甘えん坊だった、10才の時のミシェル。ずっと不安と寂しさを抱えていて、母親代わりにルミナを求めていた。その気持ちに、悪魔がつけこんだのだ。悪魔からすれば、子供の彼を手玉にとるのは、わけないことだったろう。
(悪魔に騙されるみたいな形で……私に呪いがふりかかって、ミシェルは。)
距離を取られてから、ルミナはずっと、ミシェルに冷たくされていると思い込んでいた。 けど、それは違ったのだ。

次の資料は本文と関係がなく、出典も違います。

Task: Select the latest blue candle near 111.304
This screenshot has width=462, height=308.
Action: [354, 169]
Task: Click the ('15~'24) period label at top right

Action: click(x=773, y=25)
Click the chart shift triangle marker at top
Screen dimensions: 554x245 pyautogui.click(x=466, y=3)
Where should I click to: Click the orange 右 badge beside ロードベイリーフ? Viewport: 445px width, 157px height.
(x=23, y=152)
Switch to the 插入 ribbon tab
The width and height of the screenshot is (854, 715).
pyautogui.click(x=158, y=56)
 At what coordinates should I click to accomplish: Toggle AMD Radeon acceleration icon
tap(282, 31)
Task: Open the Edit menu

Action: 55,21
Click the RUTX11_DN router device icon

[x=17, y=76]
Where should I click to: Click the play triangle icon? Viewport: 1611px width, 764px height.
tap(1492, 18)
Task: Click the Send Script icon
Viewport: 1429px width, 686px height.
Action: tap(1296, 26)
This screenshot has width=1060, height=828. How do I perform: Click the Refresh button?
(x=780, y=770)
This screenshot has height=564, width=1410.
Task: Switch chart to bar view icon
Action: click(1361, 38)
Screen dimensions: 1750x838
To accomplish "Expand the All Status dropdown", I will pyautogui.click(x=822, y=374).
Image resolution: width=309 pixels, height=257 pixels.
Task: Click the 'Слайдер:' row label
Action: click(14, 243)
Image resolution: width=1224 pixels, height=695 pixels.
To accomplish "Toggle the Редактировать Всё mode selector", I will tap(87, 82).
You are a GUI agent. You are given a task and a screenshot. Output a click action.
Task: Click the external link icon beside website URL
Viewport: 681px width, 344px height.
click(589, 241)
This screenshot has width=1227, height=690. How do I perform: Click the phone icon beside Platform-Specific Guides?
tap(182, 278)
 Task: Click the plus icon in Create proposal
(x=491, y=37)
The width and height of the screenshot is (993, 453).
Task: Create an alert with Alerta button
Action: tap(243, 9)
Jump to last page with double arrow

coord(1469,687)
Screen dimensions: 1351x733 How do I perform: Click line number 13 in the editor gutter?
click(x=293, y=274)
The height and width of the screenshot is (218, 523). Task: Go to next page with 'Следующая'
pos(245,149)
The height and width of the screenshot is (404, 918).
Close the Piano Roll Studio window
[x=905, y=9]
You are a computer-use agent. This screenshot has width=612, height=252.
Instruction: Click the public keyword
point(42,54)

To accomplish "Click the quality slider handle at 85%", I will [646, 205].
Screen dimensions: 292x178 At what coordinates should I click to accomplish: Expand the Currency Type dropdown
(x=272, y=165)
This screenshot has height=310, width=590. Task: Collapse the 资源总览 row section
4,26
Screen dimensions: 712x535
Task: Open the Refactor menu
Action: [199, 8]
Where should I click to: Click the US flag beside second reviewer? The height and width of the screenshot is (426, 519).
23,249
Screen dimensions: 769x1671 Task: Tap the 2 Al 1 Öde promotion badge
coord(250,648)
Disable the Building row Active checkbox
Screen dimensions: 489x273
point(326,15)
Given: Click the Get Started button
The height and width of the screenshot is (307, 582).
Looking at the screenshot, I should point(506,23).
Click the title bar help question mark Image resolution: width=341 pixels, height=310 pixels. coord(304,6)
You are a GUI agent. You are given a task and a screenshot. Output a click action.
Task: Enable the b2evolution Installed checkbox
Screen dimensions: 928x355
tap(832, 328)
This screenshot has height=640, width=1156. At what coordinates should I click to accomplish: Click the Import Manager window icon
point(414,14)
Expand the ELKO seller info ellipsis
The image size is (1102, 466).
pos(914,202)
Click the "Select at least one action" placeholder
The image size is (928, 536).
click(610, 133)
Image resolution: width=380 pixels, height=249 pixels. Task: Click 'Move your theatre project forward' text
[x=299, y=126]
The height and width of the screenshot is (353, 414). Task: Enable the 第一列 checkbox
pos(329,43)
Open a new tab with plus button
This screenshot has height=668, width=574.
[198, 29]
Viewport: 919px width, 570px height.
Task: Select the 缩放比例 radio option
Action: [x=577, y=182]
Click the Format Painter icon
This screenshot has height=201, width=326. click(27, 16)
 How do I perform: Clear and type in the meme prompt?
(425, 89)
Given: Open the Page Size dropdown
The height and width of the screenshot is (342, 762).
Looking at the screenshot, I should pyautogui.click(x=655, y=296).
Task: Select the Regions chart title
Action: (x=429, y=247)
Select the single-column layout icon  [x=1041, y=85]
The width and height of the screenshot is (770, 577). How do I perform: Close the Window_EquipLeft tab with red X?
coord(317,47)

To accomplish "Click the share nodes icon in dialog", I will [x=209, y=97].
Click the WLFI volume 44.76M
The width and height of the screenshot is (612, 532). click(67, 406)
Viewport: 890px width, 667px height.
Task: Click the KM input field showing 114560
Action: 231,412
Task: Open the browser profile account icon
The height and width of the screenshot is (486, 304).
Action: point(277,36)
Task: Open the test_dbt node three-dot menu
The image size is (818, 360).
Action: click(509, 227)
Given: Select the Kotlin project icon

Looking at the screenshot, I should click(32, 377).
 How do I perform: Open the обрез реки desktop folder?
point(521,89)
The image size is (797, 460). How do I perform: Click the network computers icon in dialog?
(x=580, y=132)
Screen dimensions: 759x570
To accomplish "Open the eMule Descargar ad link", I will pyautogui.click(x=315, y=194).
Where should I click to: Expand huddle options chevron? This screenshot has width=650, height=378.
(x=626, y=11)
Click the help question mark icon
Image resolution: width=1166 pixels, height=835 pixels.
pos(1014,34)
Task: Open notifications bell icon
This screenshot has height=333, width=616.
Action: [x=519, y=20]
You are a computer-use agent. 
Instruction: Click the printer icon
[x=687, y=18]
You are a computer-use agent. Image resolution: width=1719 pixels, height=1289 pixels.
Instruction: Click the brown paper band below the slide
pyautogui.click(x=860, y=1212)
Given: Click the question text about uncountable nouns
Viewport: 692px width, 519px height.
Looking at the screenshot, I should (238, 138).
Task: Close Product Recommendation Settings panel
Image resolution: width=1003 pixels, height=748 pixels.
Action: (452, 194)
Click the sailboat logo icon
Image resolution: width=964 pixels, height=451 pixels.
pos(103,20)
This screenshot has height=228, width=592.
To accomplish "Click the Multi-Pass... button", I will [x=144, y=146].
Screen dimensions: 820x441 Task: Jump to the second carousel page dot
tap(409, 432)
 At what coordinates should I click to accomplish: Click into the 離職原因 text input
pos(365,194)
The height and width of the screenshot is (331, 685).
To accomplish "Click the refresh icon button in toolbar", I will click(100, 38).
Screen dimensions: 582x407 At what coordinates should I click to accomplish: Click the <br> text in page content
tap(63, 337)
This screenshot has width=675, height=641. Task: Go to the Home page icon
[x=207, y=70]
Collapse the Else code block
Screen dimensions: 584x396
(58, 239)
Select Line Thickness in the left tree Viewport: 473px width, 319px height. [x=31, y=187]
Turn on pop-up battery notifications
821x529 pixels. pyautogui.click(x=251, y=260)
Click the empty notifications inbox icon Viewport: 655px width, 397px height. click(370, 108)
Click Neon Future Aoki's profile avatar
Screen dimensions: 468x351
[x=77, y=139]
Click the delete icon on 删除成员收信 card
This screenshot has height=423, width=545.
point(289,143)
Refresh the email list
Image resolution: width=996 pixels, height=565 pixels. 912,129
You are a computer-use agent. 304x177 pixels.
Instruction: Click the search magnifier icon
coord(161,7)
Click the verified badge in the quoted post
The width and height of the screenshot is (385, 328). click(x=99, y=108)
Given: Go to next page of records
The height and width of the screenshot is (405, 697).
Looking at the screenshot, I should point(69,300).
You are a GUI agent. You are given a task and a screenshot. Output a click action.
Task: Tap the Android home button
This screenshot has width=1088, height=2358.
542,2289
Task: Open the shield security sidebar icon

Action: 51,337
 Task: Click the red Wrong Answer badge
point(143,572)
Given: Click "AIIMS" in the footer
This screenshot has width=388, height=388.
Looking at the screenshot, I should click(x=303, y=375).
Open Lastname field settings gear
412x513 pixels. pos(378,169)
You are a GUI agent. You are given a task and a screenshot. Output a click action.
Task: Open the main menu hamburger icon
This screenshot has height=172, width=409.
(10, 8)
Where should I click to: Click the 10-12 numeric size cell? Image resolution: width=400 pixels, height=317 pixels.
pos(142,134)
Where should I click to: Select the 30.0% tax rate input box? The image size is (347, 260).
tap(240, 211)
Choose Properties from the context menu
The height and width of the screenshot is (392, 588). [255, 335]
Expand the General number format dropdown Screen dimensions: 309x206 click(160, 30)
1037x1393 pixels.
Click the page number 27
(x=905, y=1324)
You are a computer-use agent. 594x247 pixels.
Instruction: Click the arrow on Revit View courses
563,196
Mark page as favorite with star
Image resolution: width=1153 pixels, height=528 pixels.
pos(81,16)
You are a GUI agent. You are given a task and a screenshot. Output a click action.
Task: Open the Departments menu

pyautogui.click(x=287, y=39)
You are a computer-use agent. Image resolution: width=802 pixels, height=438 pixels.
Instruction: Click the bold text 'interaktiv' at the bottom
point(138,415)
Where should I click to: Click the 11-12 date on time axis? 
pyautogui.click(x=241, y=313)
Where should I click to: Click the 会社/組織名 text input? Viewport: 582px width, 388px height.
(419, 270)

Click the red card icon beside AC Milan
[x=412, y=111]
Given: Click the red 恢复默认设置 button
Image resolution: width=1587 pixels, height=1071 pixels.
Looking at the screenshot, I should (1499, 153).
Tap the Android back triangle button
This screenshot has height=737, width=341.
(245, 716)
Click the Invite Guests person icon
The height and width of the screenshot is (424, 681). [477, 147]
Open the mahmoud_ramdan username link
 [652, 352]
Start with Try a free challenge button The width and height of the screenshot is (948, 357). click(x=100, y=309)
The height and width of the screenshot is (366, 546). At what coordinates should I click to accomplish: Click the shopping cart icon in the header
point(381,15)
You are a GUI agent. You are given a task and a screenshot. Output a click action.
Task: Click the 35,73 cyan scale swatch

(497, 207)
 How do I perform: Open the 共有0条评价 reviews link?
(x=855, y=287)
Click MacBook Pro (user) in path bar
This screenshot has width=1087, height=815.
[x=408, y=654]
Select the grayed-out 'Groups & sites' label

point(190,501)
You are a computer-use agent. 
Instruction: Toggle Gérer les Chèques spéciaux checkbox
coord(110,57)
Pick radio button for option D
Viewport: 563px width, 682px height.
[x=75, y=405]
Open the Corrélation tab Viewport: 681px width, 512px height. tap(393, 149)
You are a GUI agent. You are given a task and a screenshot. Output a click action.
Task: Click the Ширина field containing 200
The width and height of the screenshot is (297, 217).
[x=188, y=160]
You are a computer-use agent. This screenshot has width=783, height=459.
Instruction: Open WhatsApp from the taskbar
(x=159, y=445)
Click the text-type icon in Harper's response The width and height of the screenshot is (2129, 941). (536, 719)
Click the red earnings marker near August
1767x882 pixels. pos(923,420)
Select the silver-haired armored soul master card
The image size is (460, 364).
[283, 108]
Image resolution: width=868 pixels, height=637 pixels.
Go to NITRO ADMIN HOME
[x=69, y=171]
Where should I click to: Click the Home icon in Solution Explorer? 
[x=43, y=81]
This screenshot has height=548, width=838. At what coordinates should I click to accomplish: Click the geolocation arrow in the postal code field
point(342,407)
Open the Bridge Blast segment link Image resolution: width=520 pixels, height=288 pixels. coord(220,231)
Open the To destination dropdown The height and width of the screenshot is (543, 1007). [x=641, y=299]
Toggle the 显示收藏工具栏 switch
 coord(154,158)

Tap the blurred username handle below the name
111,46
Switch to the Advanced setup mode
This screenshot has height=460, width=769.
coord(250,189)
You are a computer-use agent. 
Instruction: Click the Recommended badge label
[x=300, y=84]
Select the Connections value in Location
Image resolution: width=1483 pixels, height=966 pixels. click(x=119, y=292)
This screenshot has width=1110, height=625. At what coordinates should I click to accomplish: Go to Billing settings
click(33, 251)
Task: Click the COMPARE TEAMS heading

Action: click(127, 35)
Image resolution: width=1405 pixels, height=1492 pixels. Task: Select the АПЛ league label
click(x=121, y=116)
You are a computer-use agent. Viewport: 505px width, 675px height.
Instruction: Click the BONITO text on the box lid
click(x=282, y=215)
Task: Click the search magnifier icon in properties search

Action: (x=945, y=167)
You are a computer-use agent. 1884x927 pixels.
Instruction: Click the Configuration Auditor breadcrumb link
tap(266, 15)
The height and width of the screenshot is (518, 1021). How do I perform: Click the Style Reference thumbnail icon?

(ミシェルは私を呪いで苦しめないために、私から離れてくれたんだ。そのうえで、ずっと呪いを解こうと、一人で頑張ってくれてた。それで、それで……)
それで今、ルミナのために、悪魔に連れ去られようとしている。
(――だめ! ミシェルをこのまま、あきらめるわけにはいかないわ!)
ルミナの、たった一人の弟だ。彼の幸せを、成功を、ルミナはずっと願ってきたのだ。
(私を守って、地獄へ行くなんてダメ……! ミシェルを助けないと……!)
弟の一大事になにもできないなんて、姉の名折れだ。
どうなったっていい。ルミナはその覚悟で、悪魔に向かって一歩足を踏み出した。